[Stored records]
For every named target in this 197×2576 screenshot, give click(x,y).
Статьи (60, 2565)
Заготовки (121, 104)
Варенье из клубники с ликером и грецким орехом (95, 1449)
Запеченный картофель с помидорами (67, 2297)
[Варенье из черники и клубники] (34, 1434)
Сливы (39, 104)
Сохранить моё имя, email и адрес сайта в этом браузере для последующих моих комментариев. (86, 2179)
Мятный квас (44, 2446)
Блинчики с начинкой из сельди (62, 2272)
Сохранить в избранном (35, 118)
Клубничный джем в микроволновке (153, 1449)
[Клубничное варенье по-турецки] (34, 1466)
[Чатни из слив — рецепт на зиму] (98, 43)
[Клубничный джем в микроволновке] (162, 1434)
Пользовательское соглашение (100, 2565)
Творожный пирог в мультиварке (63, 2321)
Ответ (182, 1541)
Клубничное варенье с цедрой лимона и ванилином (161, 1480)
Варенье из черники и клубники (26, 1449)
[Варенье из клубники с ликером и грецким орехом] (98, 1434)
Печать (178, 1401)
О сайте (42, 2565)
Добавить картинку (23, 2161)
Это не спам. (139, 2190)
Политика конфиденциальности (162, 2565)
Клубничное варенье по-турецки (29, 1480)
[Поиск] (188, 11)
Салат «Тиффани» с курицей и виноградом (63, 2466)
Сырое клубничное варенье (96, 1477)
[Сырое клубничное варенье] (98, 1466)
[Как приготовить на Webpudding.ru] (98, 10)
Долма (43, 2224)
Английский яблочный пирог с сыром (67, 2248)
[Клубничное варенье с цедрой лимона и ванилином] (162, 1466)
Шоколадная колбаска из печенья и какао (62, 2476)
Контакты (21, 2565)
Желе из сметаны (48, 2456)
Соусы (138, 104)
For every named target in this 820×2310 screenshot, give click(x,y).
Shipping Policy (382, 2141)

● Try it: What you need to do is retype all the entries exactly as written.

● Result:
For every named target in this 197×2576 screenshot, give click(x,y).
Статьи (60, 2565)
Заготовки (121, 104)
Варенье из клубники с ликером и грецким орехом (95, 1449)
Запеченный картофель с помидорами (67, 2297)
[Варенье из черники и клубники] (34, 1434)
Сливы (39, 104)
Сохранить моё имя, email и адрес сайта в этом браузере для последующих моих комментариев. (86, 2179)
Мятный квас (44, 2446)
Блинчики с начинкой из сельди (62, 2272)
Сохранить в избранном (35, 118)
Клубничный джем в микроволновке (153, 1449)
[Клубничное варенье по-турецки] (34, 1466)
[Чатни из слив — рецепт на зиму] (98, 43)
[Клубничный джем в микроволновке] (162, 1434)
Пользовательское соглашение (100, 2565)
Творожный пирог в мультиварке (63, 2321)
Ответ (182, 1541)
Клубничное варенье с цедрой лимона и ванилином (161, 1480)
Варенье из черники и клубники (26, 1449)
[Варенье из клубники с ликером и грецким орехом] (98, 1434)
Печать (178, 1401)
О сайте (42, 2565)
Добавить картинку (23, 2161)
Это не спам. (139, 2190)
Политика конфиденциальности (162, 2565)
Клубничное варенье по-турецки (29, 1480)
[Поиск] (188, 11)
Салат «Тиффани» с курицей и виноградом (63, 2466)
Сырое клубничное варенье (96, 1477)
[Сырое клубничное варенье] (98, 1466)
[Как приготовить на Webpudding.ru] (98, 10)
Долма (43, 2224)
Английский яблочный пирог с сыром (67, 2248)
[Клубничное варенье с цедрой лимона и ванилином] (162, 1466)
Шоколадная колбаска из печенья и какао (62, 2476)
Контакты (21, 2565)
Желе из сметаны (48, 2456)
Соусы (138, 104)
For every named target in this 820×2310 screenshot, give click(x,y).
Shipping Policy (382, 2141)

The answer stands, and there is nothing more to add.